Enhancements for START TRANSACTION WITH CONSISTENT SNAPSHOT
Note: The feature described in this page is also available in the MariaDB 5.2 replication feature preview release
NOTE: The PBXT part of this feature is still experimental. It has not been finally scheduled for a release due to not yet being reviewed by the PBXT maintainers. It is included in the MariaDB-5.2-rpl feature preview, but may or may not make it into MariaDB 5.3.
With the introduction of group commit, MariaDB also introduces an
enhanced storage engine API for COMMIT that allows engines to coordinate
commit ordering and visibility with each other and with the binary log. With
this, the START TRANSACTION WITH CONSISTENT SNAPSHOT
statement has been
enhanced to ensure consistency also in-between storage engines that support the new
API. At the time of writing, there supporting engines are XtraDB and PBXT. In
addition, the binary log, while not a storage engine as such, also supports
the new API and can provide a binlog position consistent with storage engine
transaction snapshots.
This means that with transaction isolation level at least REPEATABLE READ, the
START TRANSACTION WITH CONSISTENT SNAPSHOT
statement can be used to ensure
that queries will see a transaction-consistent view of the database also
between storage engines. It is then not possible for a query to see the
changes from some transaction T in XtraDB tables without also seeing the
changes T makes to PBXT tables. (within a single transactiona storage engine
like XtraDB or PBXT, consistency is always guaranteed even without using START
TRANSACTION WITH CONSISTENT SNAPSHOT
).
For example, suppose the following two transactions run in parallel:
Transaction T1:
BEGIN; SET @t = NOW(); UPDATE xtradb_table SET a= @t WHERE id = 5; UPDATE pbxt_table SET b= @t WHERE id = 5; COMMIT;
Transaction T2:
SET TRANSACTION ISOLATION LEVEL REPEATABLE READ; START TRANSACTION WITH CONSISTENT SNAPSHOT; SELECT t1.a, t2.b FROM xtradb_table t1 INNER JOIN pbxt_table t2 ON t1.id=t2.id WHERE t1.id = 5;
Then transaction T2 will always see the same value for xtradb_table.a
and
pbxt_table.b
.
(In MariaDB 5.2 and earlier, and MySQL at least upto 5.5, START TRANSACTION
WITH CONSISTENT SNAPSHOT
does not give any guarantees of consistency between
different storage engines. So it is possible, even with a "consistent"

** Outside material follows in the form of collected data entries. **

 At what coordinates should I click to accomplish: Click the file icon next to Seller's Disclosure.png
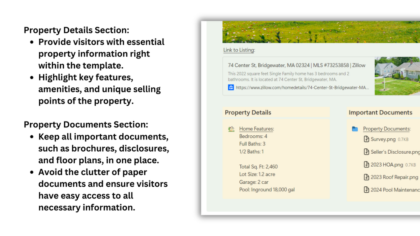pyautogui.click(x=366, y=152)
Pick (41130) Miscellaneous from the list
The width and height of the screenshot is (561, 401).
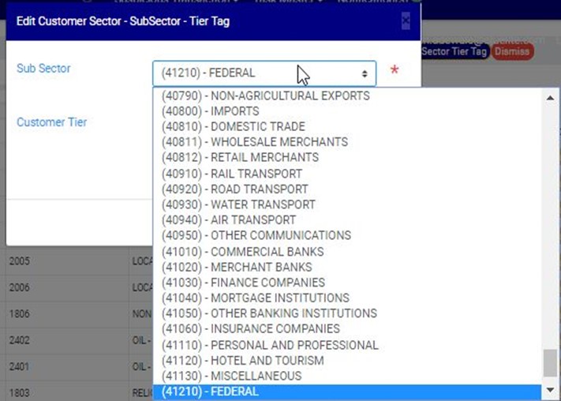click(x=231, y=376)
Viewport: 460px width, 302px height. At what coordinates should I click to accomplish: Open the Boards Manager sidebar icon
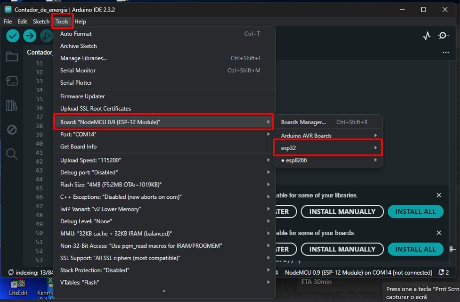12,81
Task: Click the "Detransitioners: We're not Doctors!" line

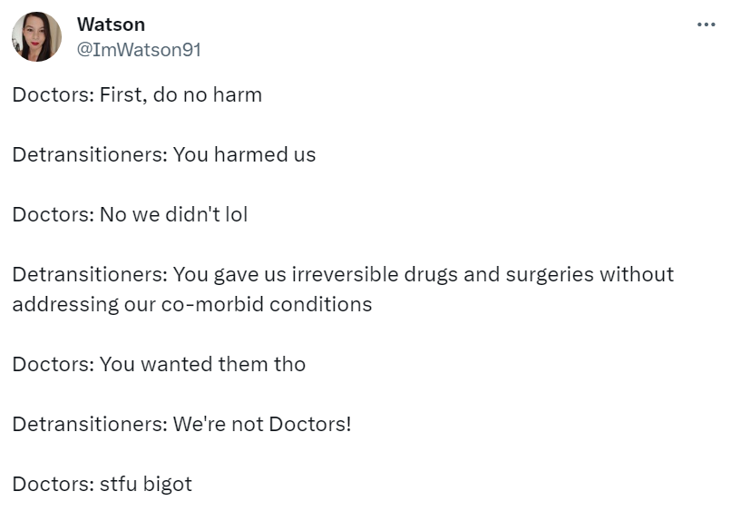Action: pos(181,424)
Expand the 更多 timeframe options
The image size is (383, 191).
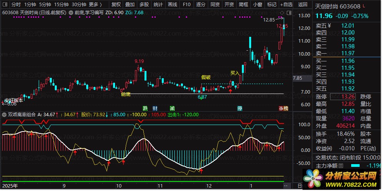click(x=95, y=5)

snapshot, to see the changes in a trasaction only to InnoDB/XtraDB tables, not
PBXT tables, for example.)
Another use for this is to obtain a binary log position that is consistent with a particular transactional state of the storage engine(s) in the database. This is done with two new status variables for the binary log:
- Variable Name:
binlog_snapshot_file
- Scope: Session
- Data Type:
String
- Variable Name:
binlog_snapshot_position
- Scope: Session
- Data Type:
Number
These variables give the binary log file and position like SHOW MASTER STATUS
does. But they can be queried in a transactionally consistent way. After
starting a transaction using START TRANSACTION WITH CONSISTENT SNAPSHOT
, the
two variables will give the binlog position corresponding to the state of the
database of the consistent snapshot so taken, irrespectively of which other
transactions have been committed since the snapshot was taken (SHOW MASTER
STATUS
always shows the position of the last committed transaction). This works for
MVCC storage engines that implement the commit ordering part of the storage
engine API, which at the time of writing is XtraDB and PBXT.

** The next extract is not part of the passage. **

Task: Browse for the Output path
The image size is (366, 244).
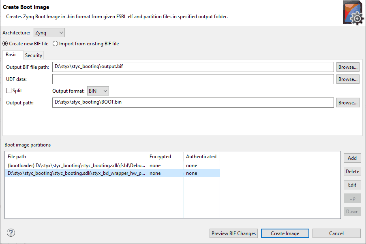Action: (348, 103)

This is useful to obtain a logical dump/backup with a matching binlog position
that can be used to provision a new slave with the original server as the
master. First START TRANSACTION WITH CONSISTENT SNAPSHOT
is executed. Then a
consistent state of the database is obtained with queries, and the matching
binlog position is obtained with SHOW STATUS LIKE 'binlog_snapshot%'
. When
this is loaded on a new slave server, the binlog position is used in a CHANGE
MASTER TO
statement to set the slave replicating from the correct position.
With the variables binlog_snapshot_file and binlog_snapshot_position, such
provisioning can be done fully non-blocking on the master. Without them, is is
necessary to get the binlog position under FLUSH TABLES WITH READ LOCK
;
this can stall the server for a potentially long time, as it blocks new
queries until all already started updates have finished.
The mysqldump program has been extended to use these new status variables. This means that a backup suitable for provisioning a slave can be obtained as normal like this:
mysqldump --single-transaction --master-data ...
The dump will be fully non-blocking if both the mysqldump program and the
queried server include the necessary feature (eg. both are from MariaDB
5.2-rpl, 5.3, or higher). In other cases, it will fall back to the old
blocking method using FLUSH TABLES WITH READ LOCK
.
For more information on the design and implementation of this feature, see MWL#136.